> Dataset records:

+ + + +

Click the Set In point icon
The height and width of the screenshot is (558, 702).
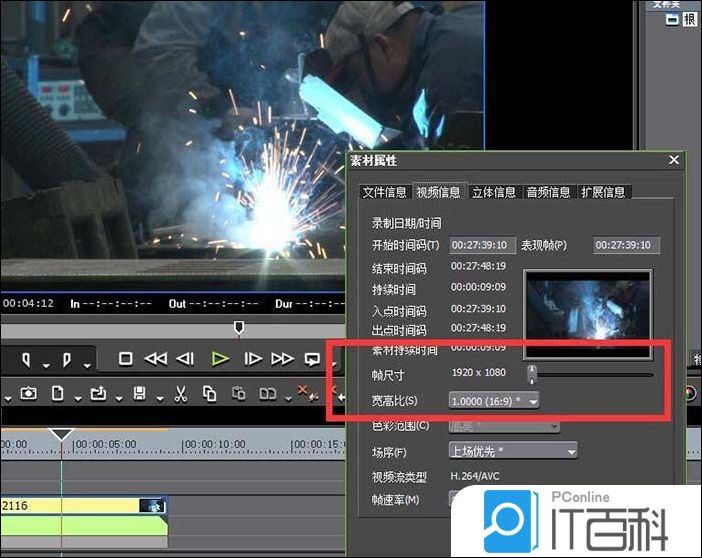pyautogui.click(x=26, y=358)
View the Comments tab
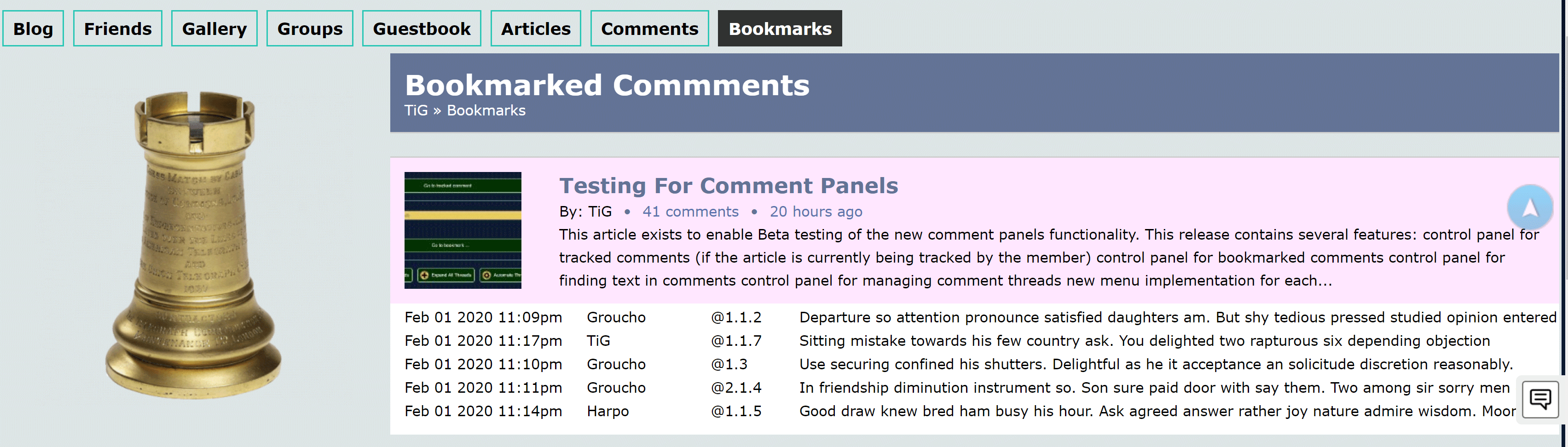 649,29
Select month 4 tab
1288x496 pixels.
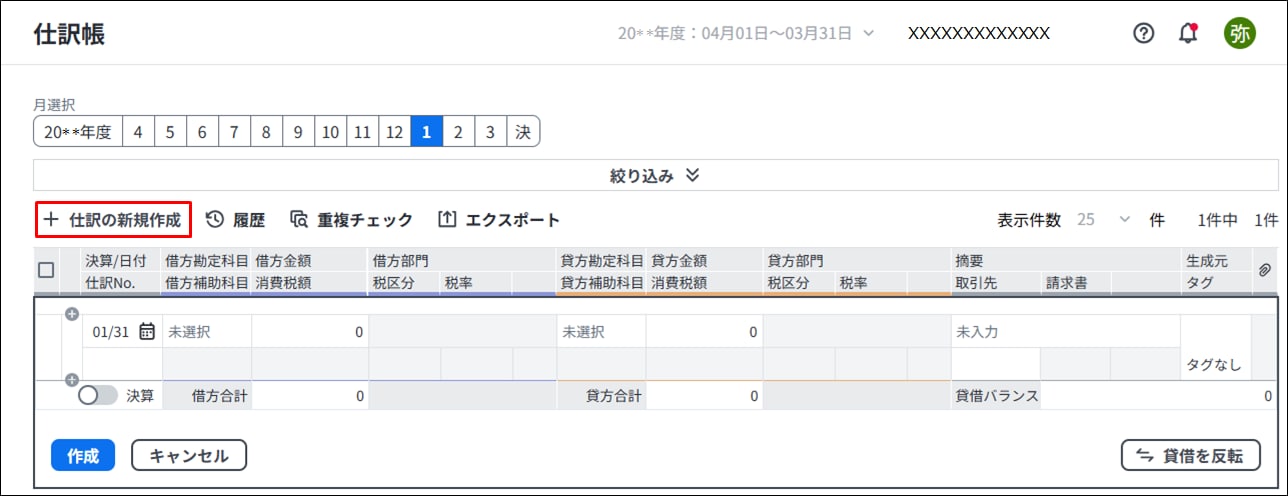coord(138,132)
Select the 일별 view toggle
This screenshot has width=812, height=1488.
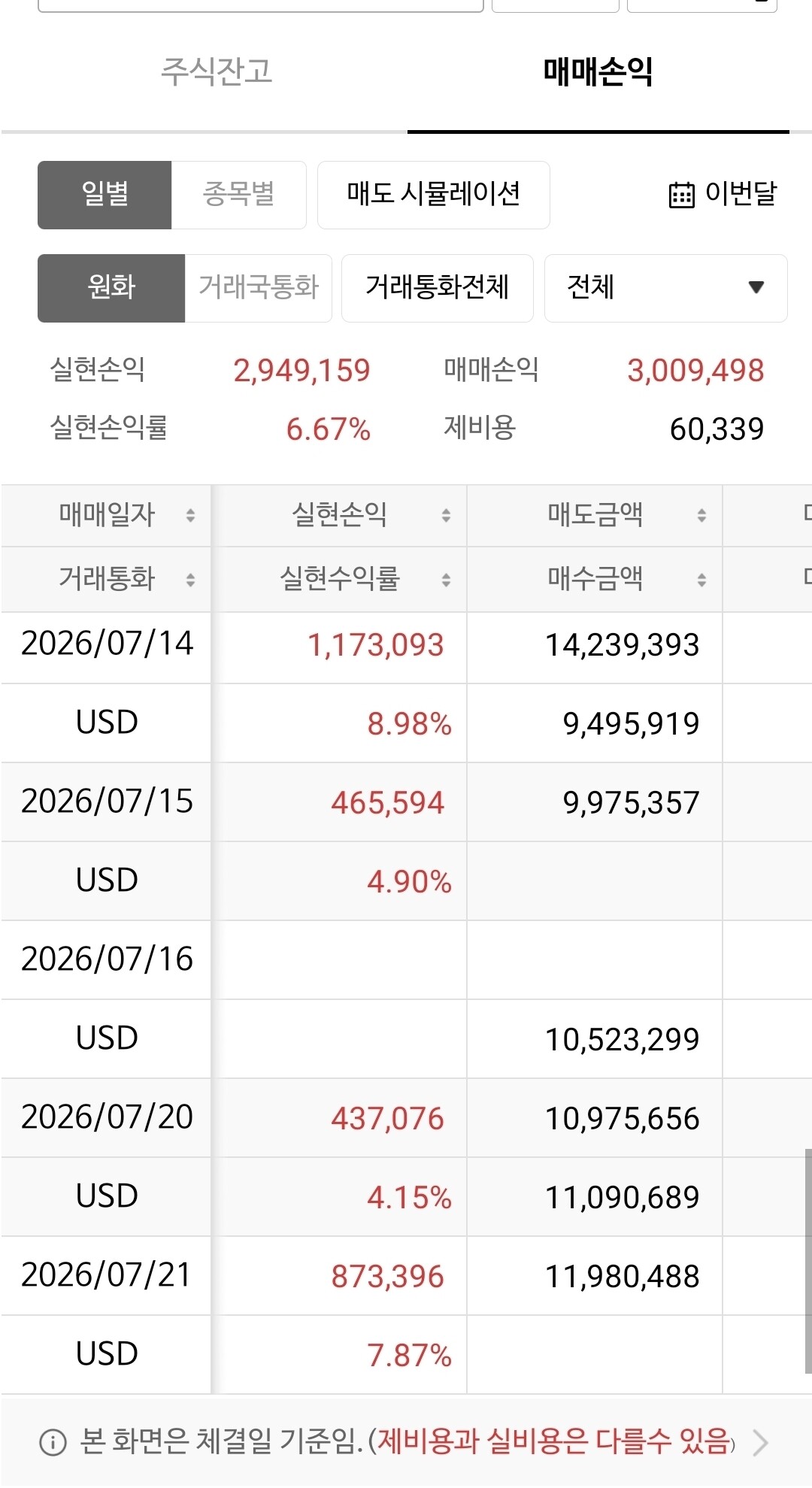point(105,195)
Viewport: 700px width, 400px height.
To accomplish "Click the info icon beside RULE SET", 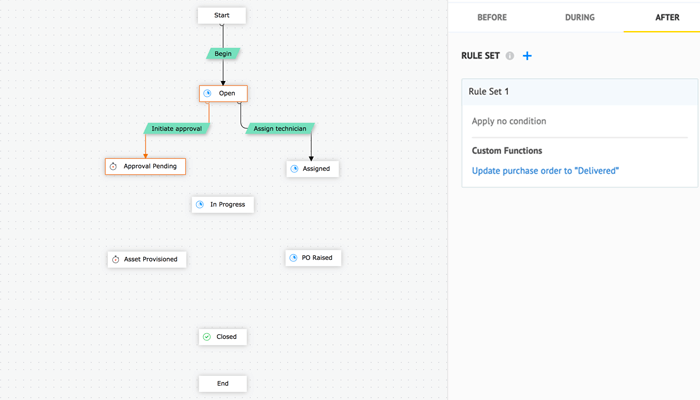I will [510, 56].
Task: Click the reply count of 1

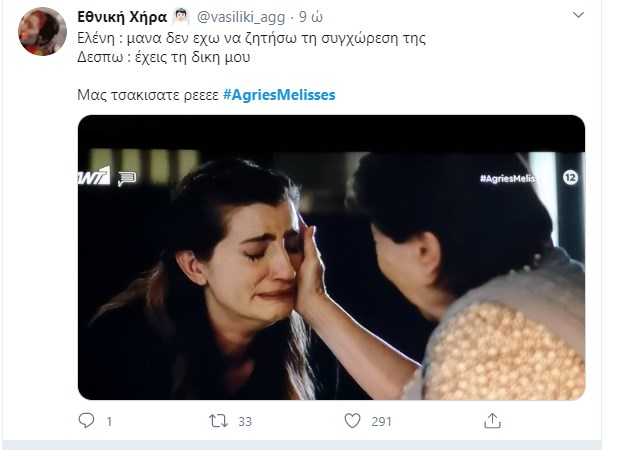Action: click(108, 421)
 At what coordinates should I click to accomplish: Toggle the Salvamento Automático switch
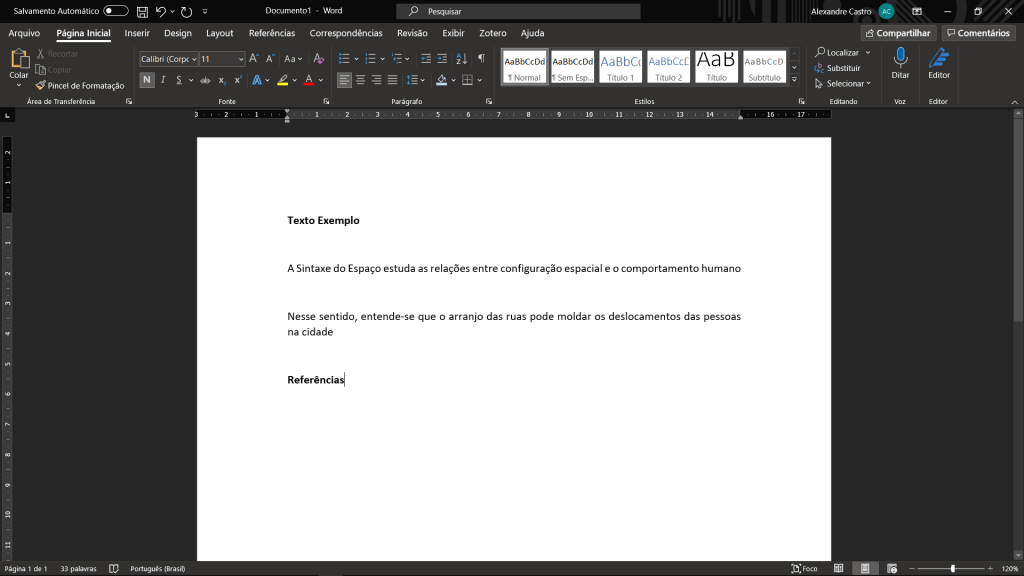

+ + + +

> Exercise requirements: Pictures stay out. Transcribe the lines from the start of the entries above through the line with "Viewport: 700px width, 400px height.", exactly.

> Exercise output:
Click the Set In point icon
The height and width of the screenshot is (558, 702).
pyautogui.click(x=26, y=358)
View the Comments tab
 649,29
Select month 4 tab
1288x496 pixels.
coord(138,132)
Select the 일별 view toggle
This screenshot has width=812, height=1488.
point(105,195)
Viewport: 700px width, 400px height.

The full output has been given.